RandomGirl, have you ever used support groups?
Some people find they get more aggressive and angry way too easily. Others get so down they can't function, not even moving from bed.
That's why sometimes what others advise isn't all that use to you. For example, 1 person who as depression and self harms, might find what helps another with just depression doesn't work for them.
Its important to find the best way that suits you. So its worth trying all sorts to find that one technique that can help you through the day.
And I wouldn't say to try and be positive, but I can understand why others would, because its a circle, the more negative you are the worse you feel. With me I just kept adding my own negative thoughts about myself to what others said, repeating over and over making me more ill.
The technique that works for me is talking about it, working it out. I try to see why I'm feeling low- what was the trigger?
I hope you find someone who does understand you. *hug* xx
I can feel myself going in to depression again, which I wonder if it is triggered by lack of sleep and food on holiday.
Intellectually, I'm positive and have my shit together, but these mood fluctuations don't always make sense. This is why it pisses me off when people try and give me advice, like they have things together more than me, or like I need to buck up my self-esteem...
Something doesn't have to be 'wrong' for a person to experience mood swings... Sometimes it just happens.
I agree, that everybody experiences depression at times... But depression has many forms... Unipolar, bipolar, psychotic ect
ETA: One of the things annoying me most is when I confide in people and they say "oh, it's just work, work is making you ill"... When I am well, I can handle two, or three person's workload easily and have had lots of temporary promotions... But just because they struggle with work, they assume nothing is wrong with me but how I react to my job.
This is why I have stopped sharing my feelings. I'm bottling it until I get to a support meet where hopefully, people will listen and not just talk at me like they know me better than I know myself.

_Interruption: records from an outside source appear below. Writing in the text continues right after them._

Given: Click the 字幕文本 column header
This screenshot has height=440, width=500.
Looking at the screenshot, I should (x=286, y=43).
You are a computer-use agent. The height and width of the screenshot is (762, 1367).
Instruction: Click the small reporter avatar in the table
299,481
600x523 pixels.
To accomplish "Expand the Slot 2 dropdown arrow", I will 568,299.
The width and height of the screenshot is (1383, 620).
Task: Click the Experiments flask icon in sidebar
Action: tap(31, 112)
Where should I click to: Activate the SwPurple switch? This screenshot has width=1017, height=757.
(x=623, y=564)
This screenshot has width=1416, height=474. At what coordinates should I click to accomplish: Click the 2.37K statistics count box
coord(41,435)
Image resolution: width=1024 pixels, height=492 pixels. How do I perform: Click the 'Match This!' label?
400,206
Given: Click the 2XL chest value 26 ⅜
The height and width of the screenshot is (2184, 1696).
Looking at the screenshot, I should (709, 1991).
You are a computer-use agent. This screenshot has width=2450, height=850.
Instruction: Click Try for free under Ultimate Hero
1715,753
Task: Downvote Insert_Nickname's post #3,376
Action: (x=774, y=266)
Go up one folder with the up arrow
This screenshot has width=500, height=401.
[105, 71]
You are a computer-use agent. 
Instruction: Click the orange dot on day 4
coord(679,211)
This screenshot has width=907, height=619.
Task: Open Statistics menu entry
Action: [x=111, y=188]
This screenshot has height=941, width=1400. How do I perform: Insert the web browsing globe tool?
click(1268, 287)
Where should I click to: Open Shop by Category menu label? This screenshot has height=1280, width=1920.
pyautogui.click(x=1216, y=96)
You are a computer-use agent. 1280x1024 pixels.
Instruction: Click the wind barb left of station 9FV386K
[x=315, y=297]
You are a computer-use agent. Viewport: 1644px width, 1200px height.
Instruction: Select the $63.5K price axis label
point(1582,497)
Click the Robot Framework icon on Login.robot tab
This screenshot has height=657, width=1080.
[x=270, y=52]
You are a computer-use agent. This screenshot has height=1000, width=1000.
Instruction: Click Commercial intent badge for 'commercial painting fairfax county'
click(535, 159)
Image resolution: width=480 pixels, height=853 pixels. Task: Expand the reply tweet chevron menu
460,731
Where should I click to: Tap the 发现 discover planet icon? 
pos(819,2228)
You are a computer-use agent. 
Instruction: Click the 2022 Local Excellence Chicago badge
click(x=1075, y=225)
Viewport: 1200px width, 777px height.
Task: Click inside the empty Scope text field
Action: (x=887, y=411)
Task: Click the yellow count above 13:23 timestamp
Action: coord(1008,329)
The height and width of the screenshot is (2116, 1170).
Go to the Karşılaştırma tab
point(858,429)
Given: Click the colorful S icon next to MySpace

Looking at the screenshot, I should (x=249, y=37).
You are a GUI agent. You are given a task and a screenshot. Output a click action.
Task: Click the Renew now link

Yeah I've done lots of group therapy stuff, also their is a women's crisis house here where I've made friends on stays there. I also did a group with women sexually abused as children and they get it mostly get it too, although the others aren't quite as mental as me. I have a good friend with 'depression' but she often says stuff that upsets me, she thinks she gets it but often doesn't.
You're right. There doesn't have to be anything wrong to make you feel a certain way.
I get so confused when I have moments where I just can't hold back the tears. For no reason at all, I'd be going about my daily routine and just start tearing up. Or find myself getting angry at something that wouldn't usually bother me.
I think it's just a malfunction every now and then in the brain. The reason I think this; someone suffering with depression once told me how the meds work. That there's a chemical or hormone, or something in the brain that is lacking, and the medication is used to top that up, giving your will power a fighting chance.
I personally don't think any of us know ourselves completely, so how can anyone else?
Also everyone likes to be alone every now and again, so they should understand that, but I guess they just worry and want to help too much!
The lack of sleep and food can't be helping. Are you keeping yourself hydrated enough? xx
For the first time in about six months, I had the energy to go out after work and I went to a Bipolar group last week. I introduced myself and people asked me a few questions about what I had experienced, the sensations I get (being hypomanic, or depressed) and how I cope...
The people there, well some of them, really helped me in that it's good to feel less alone in everything. I mean I'm a loner by heart, but feeling like nobody understood made me feel shite...
I am also on new meds and spoke to my new boss today about what I'm going through and she was really nice...
I actually have the energy in the past two weeks to do more than just sleep and the bare minimum in work. I still feel quite emotionally dead inside, but I hurt less and see this as progress. Hopefully, I'll feel happiness soon.